Thursday, 14 April 2016
The Man who knew Infinity (4½ Stars)
"An equation is only worth something if it expresses the thoughts of God".
This film is a true story about the Indian mathematician Srinivasa Ramanujan. Despite having received only limited formal training in Mathematics he was able to write hundreds of mathematical statements and conjectures. His weakness was that the equations came to him intuitively, so he could not prove them. Many of his equations were in regard to infinite series, which is the reason for the film's title.
Ramanujan came from a poor family in Madras. He travelled to England in 1914 with the intention of publishing his equations. He met Professor Hardy at Cambridge University, who became a close friend. Hardy tried to teach Ramanujan how to prove his equations. Apart from Hardy very few of the professors at Cambridge accepted him, partly because of his unconventional approach to Mathematics, partly because he was an Indian.
This is a beautiful film that concentrates on Ramanujan's personal life, in particular his relationships to his wife, his mother and Hardy. Even though the film has to do with complex mathematical issues, everything is presented in a way that remains entertaining to the majority of viewers who only learnt Mathematics for a few years at school.
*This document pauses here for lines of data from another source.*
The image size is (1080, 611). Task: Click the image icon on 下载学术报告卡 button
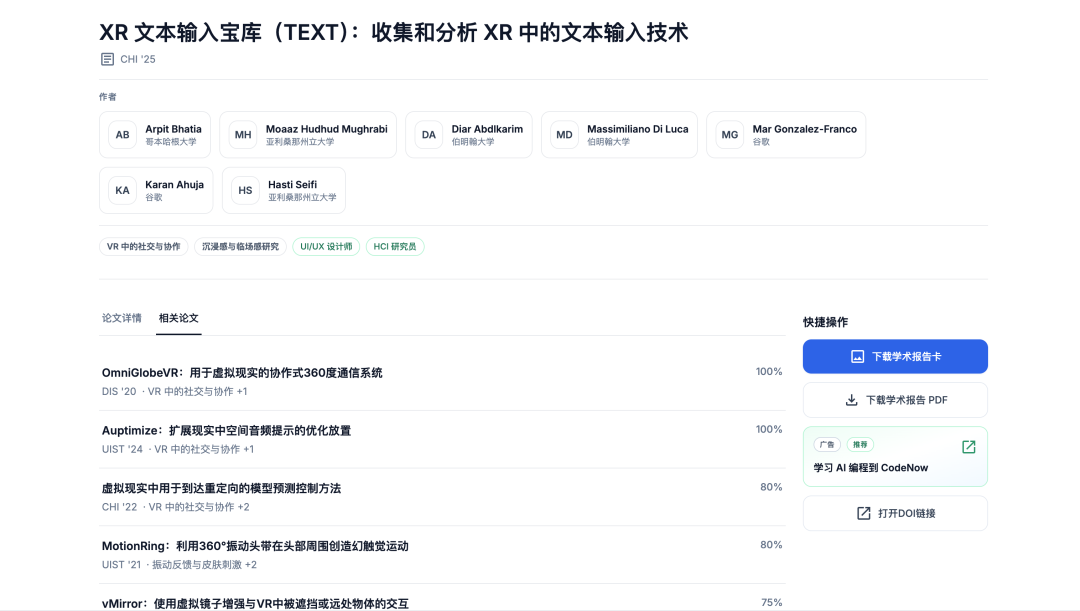click(857, 356)
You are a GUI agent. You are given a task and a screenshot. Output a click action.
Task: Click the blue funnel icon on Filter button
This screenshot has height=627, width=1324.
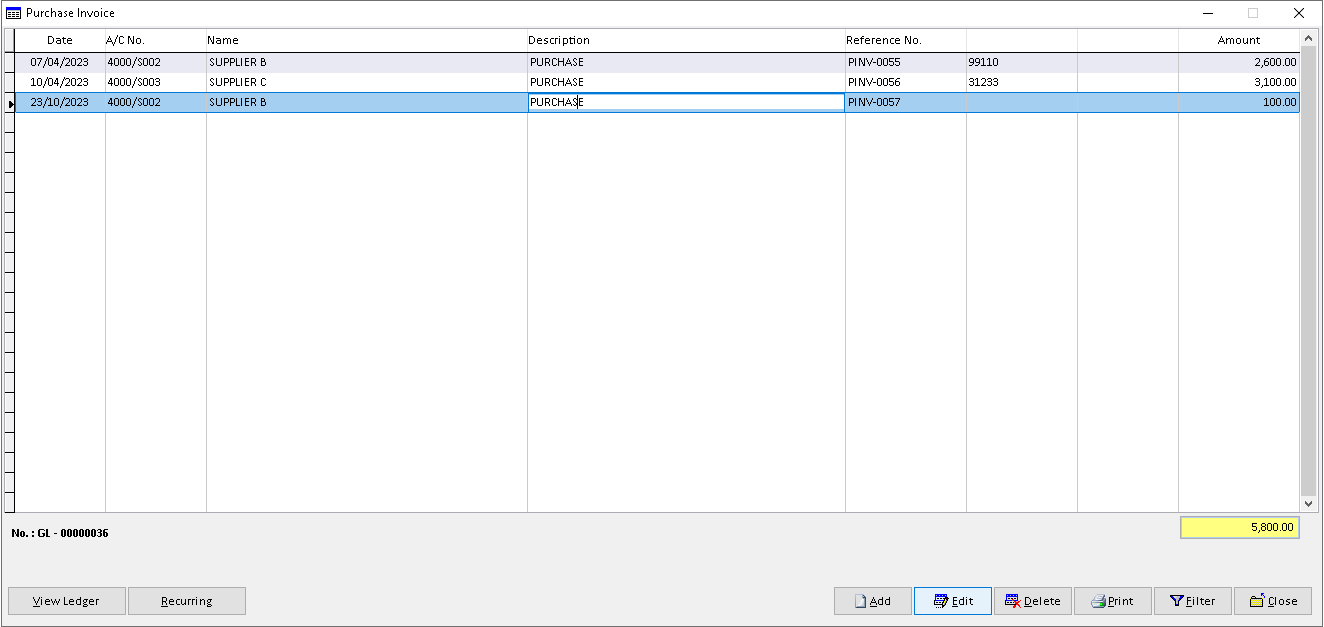[1178, 601]
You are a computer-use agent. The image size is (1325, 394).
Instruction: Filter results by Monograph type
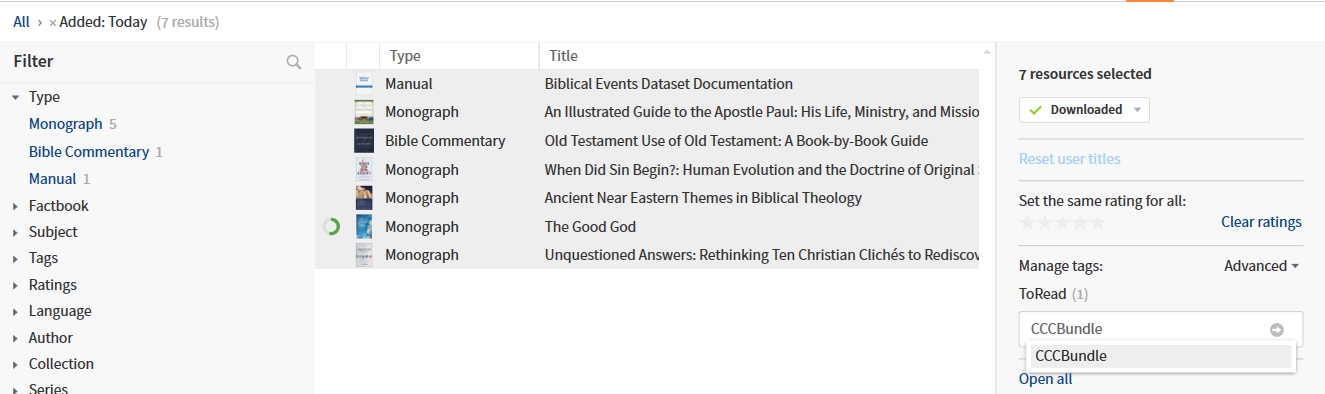[x=66, y=124]
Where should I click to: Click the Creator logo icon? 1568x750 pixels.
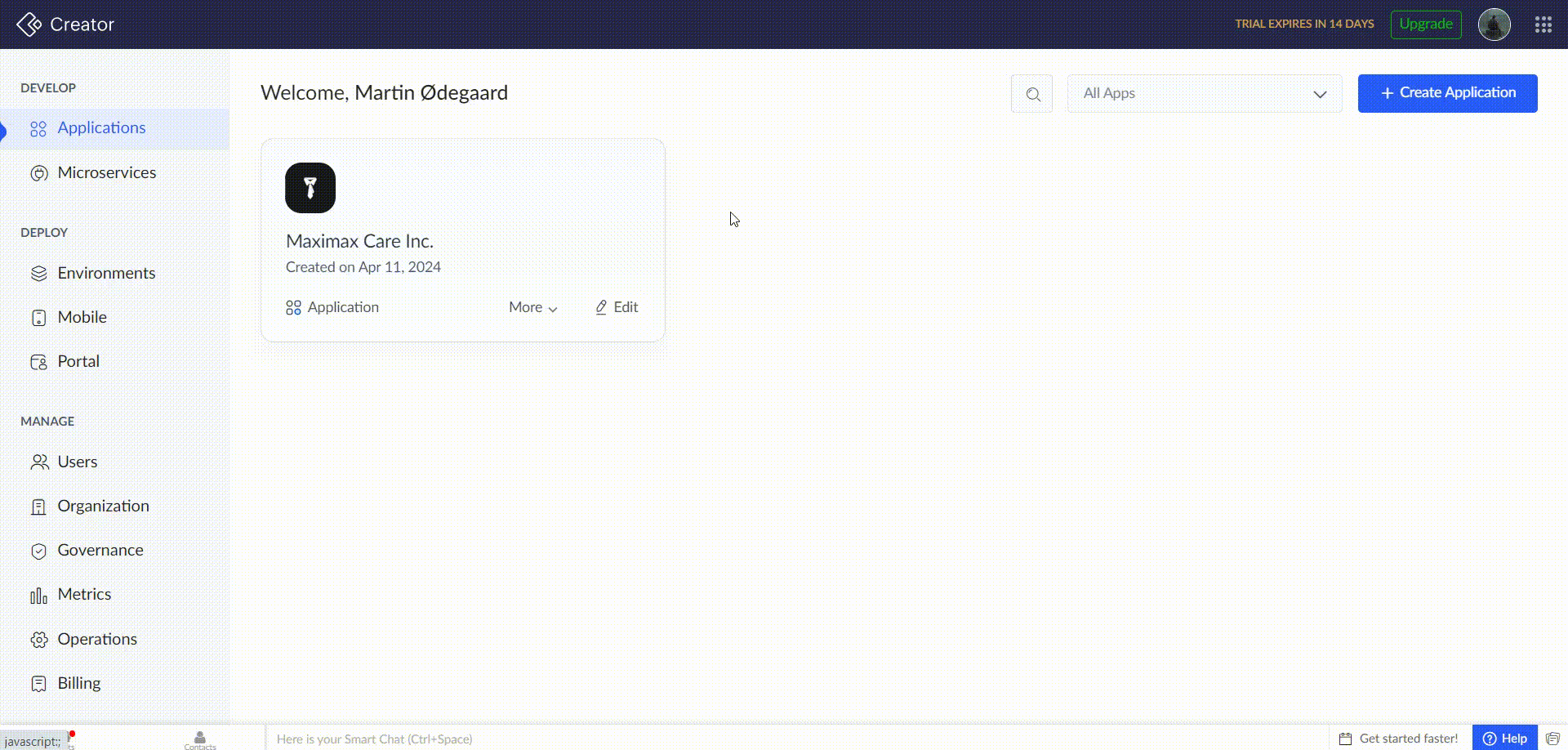(x=29, y=25)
Let me make a comment on the quote at the beginning of this post. It was spoken by Ramanujan in the film, because he was a deeply religious man (a Hindu). Maybe he really spoke these words when he was alive. If he did, he was wrong. Let me explain my reasoning.
Let's assume for a moment that God exists. Let's also assume that God created the universe. An omnipotent God could have created any number of universes. He could have created a universe in which our planet is the base with nothing beneath us, i.e. we would live on a flat planet. He could have created a universe without gravity, where unattached objects float off into space. However, God couldn't have created a universe in which 1 + 1 = 3. Mathematical principles predate God, and God doesn't have the power to change them. In fact, mathematical principles would exist if neither God nor the universe had ever existed. God isn't omnipotent when it comes to Mathematics. He has to obey its rules, just like we do. When we study Mathematics we're learning absolute truths that are greater than God. Equations, if they are true, aren't words spoken by God, they're words that God himself must listen to in awe.